EXCERPTED PASSAGE
──────
Florida Acknowledges Duty of Judges to Examine Faulty and Fraudulent Paperwork EVEN WHERE BORROWER DOESN’T SHOW UP

COMBO Title and Securitization Search, Report, Documents, Analysis & Commentary COMBO Title and Securitization Search, Report, Documents, Analysis & Commentary

Mark D Killian, Managing Editor of the Florida Bar News, says in the 1/1/11 issue: “An affidavit signed in California and notarized in Minnesota, is hard for a Judge to ignore — even when the foreclosure is uncontested.” He was referring to testimony to the Florida State Senate Banking and Insurance Committee in December, 2010. In short, the fraudulent nature of foreclosures all over the country is becoming readily apparent to the highest lawmakers, judges and agencies.

“The Judges said faulty and fraudulent documentation is the main cause of delays (e.s.), and the courts are bracing for an anticipated deluge of commercial foreclosures.” This is the first time that the Florida Bar, or any bar has conceded that the problem is with the banks, not the borrowers.

“Court officials also discussed the limitations of the Supreme Court ordered managed mediation program.” Thus the acknowledgment that mediation leads to more chaos when one of the parties never had standing to sue in the first place.

The big takeaway item here is that Judges are being directed to apply the law first, and then look at procedure. It is true that a default could be entered by virtue of the failure of the homeowner to respond to the initiation of foreclosure proceedings. But before that issue is reached, the it is incumbent upon the Judge to review the documentation to verify that the basic requirements of a prima facie case are present.

This is the essential difference between substantive and procedural law. Procedural law and rules seek to assure that persons have access to the courts and to make sure that every justiciable issue has an opportunity to be heard. But procedure does not trump substance. If someone doesn’t have a claim, and is a pretender, then despite the clerk’s default, the Judge should be dismissing the action rather than entering a default final judgment.

15 Responses

  1. WHIP and Fighter

    Cannot backdate something that was never executed — or done in the first place.

    But, the only way will really prove this is by Remittance ledgers that the Trustee holds in it’s possession. Read the Marie McDonnell amicus curiae brief — which the court clearly heavily relies on. Those ledgers — maybe only government can get — but why the heck are they stalling???
──────
(Screen grounding examples)
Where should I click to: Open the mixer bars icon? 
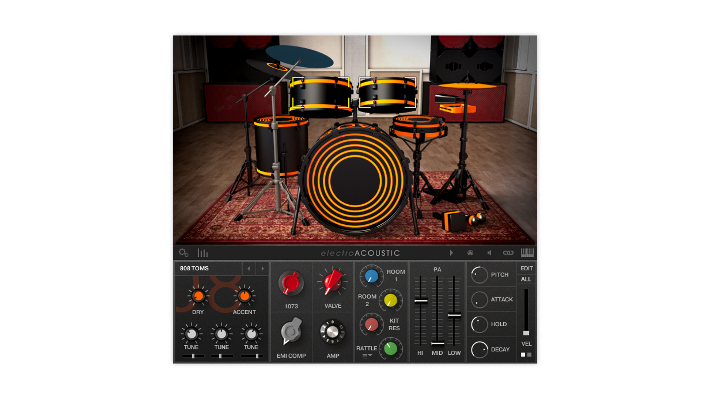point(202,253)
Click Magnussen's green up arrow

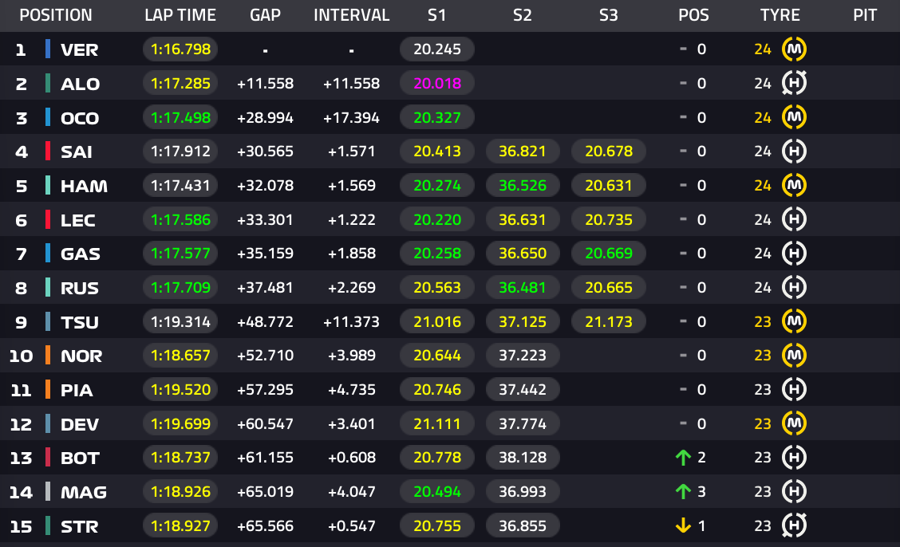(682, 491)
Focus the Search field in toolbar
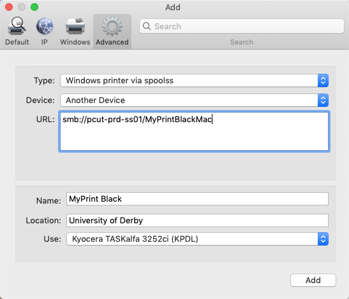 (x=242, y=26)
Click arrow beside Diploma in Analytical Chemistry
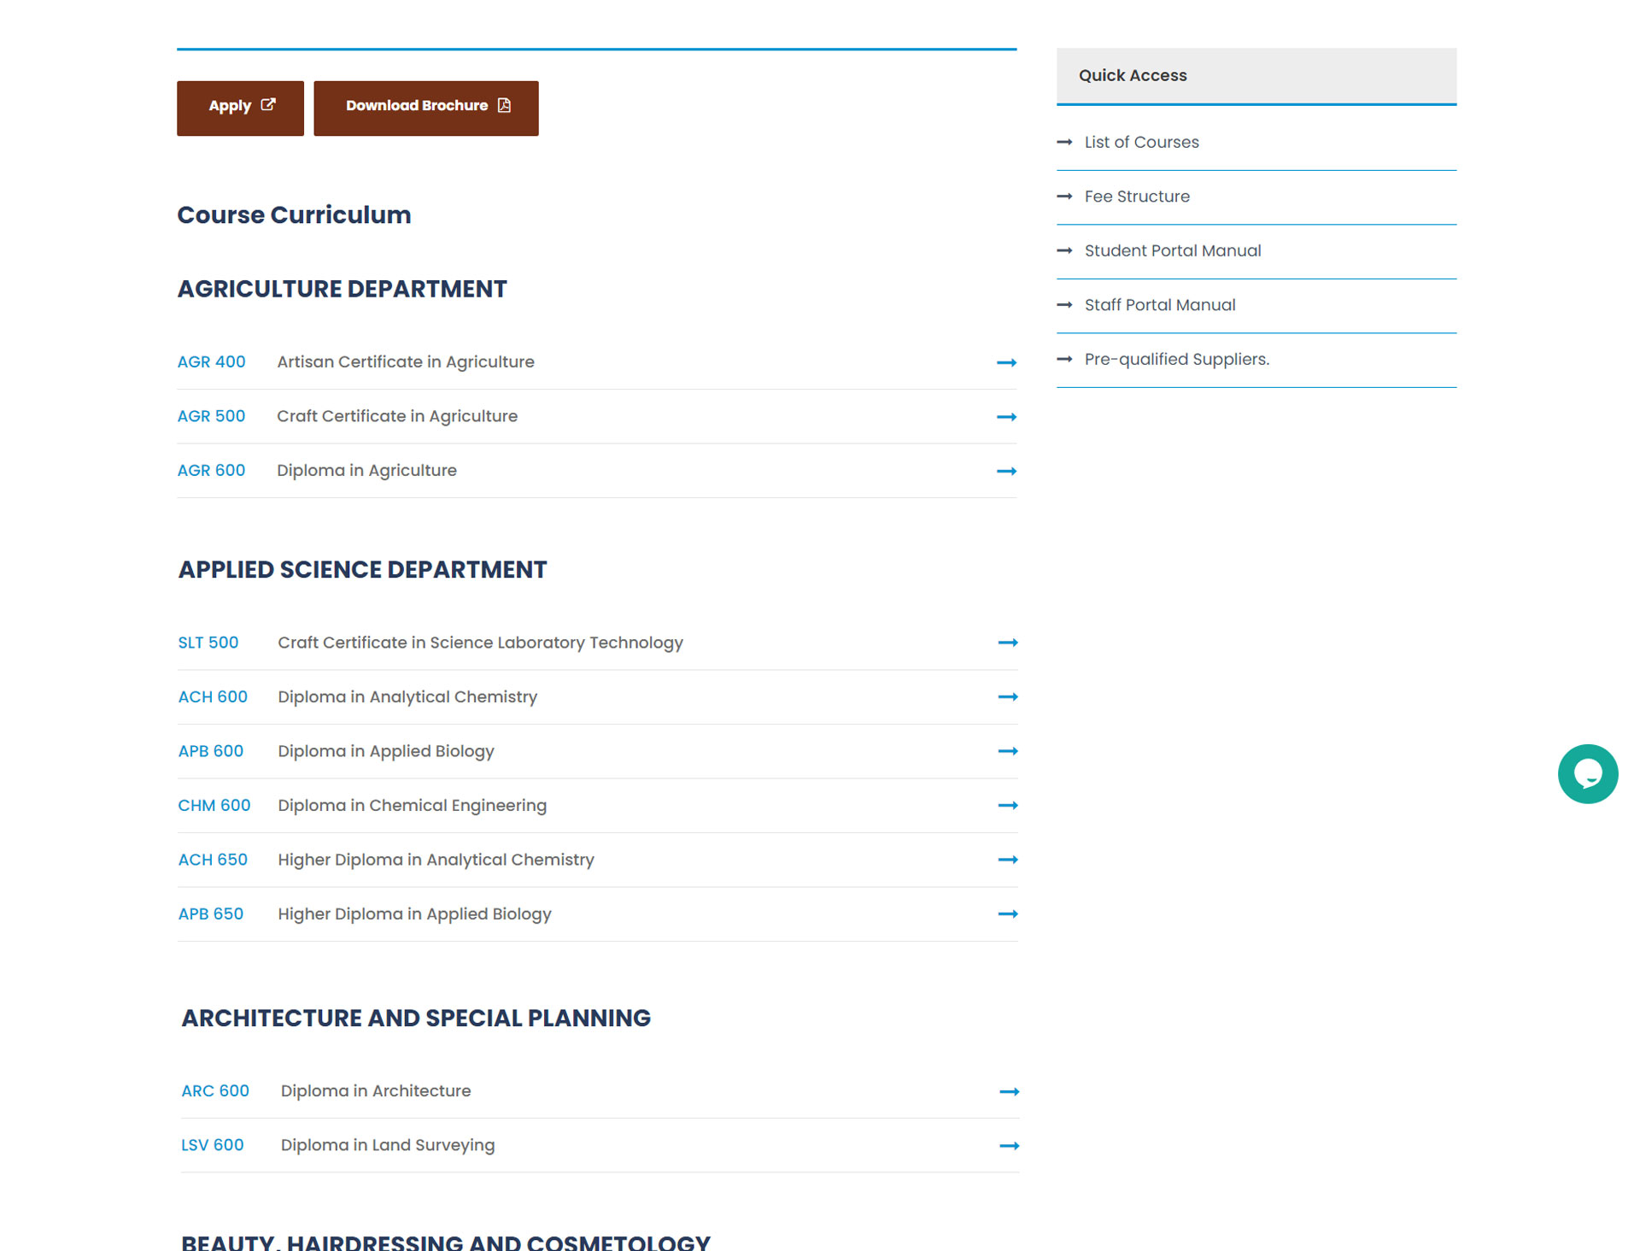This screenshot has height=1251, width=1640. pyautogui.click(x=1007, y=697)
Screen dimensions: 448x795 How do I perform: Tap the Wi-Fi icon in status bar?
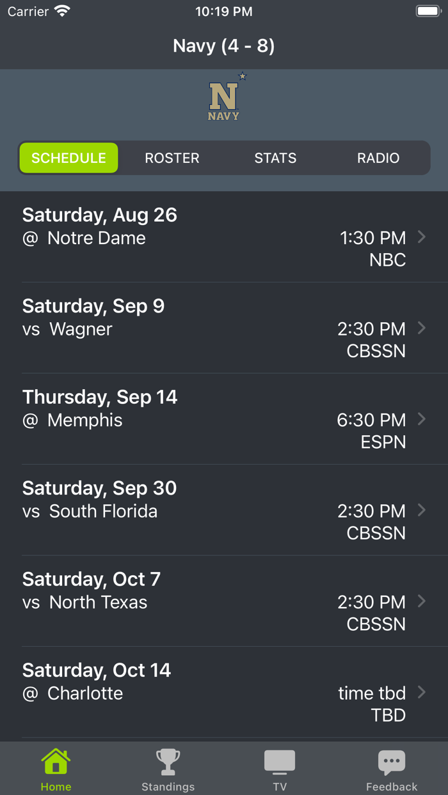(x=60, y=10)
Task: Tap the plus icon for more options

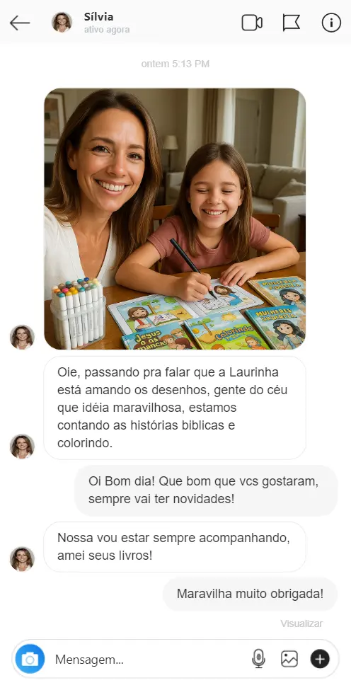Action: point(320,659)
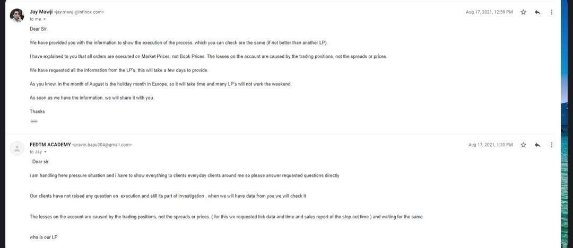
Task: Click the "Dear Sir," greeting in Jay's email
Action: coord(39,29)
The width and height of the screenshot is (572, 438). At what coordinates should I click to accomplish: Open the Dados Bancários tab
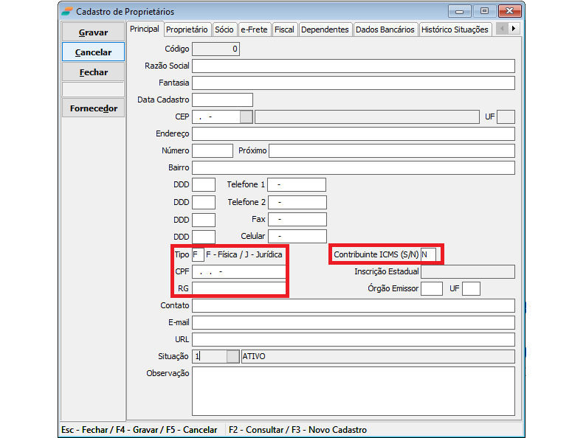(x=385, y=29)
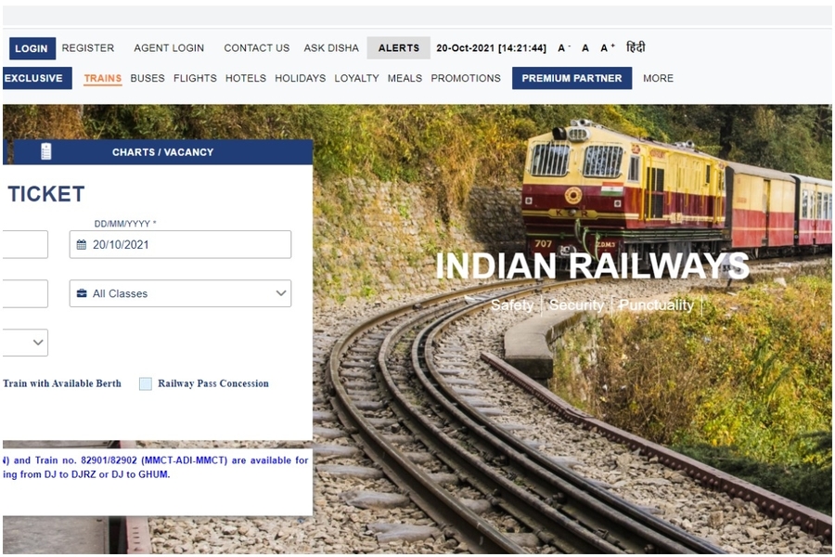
──────
WORK INSTRUCTIONS
1. Answer these questions about the foreclosure article, one line each:
(a) Who is quoted about the affidavit signed in California, and in which publication?
(b) According to the judges, what is the main cause of delays?
(c) In the article's view, what should a judge do instead of entering a default final judgment when the party suing has no claim?
2. Condense the paragraph of the foreclosure article that begins "This is the essential difference" into a short list that keeps its main points.
3. According to the foreclosure article, why must a judge review the documentation before entering a default when the homeowner has not responded? Answer in one to three sentences.

SOLUTIONS TO THE EXERCISE
1.
(a) Mark D Killian, Managing Editor of the Florida Bar News, in its 1/1/11 issue.
(b) Faulty and fraudulent documentation.
(c) Dismiss the action.

2.
- The paragraph contrasts substantive law with procedural law.
- Procedural law and rules aim to give people access to the courts and to let every justiciable issue be heard.
- Procedure does not trump substance.
- If a party has no claim, the judge should dismiss the action even after a clerk's default, rather than enter a default final judgment.

3. Judges are directed to apply the law first and look at procedure second, because procedure does not trump substance. The judge must therefore confirm that the basic requirements of a prima facie case are present. If the party suing has no claim, the action should be dismissed despite the default.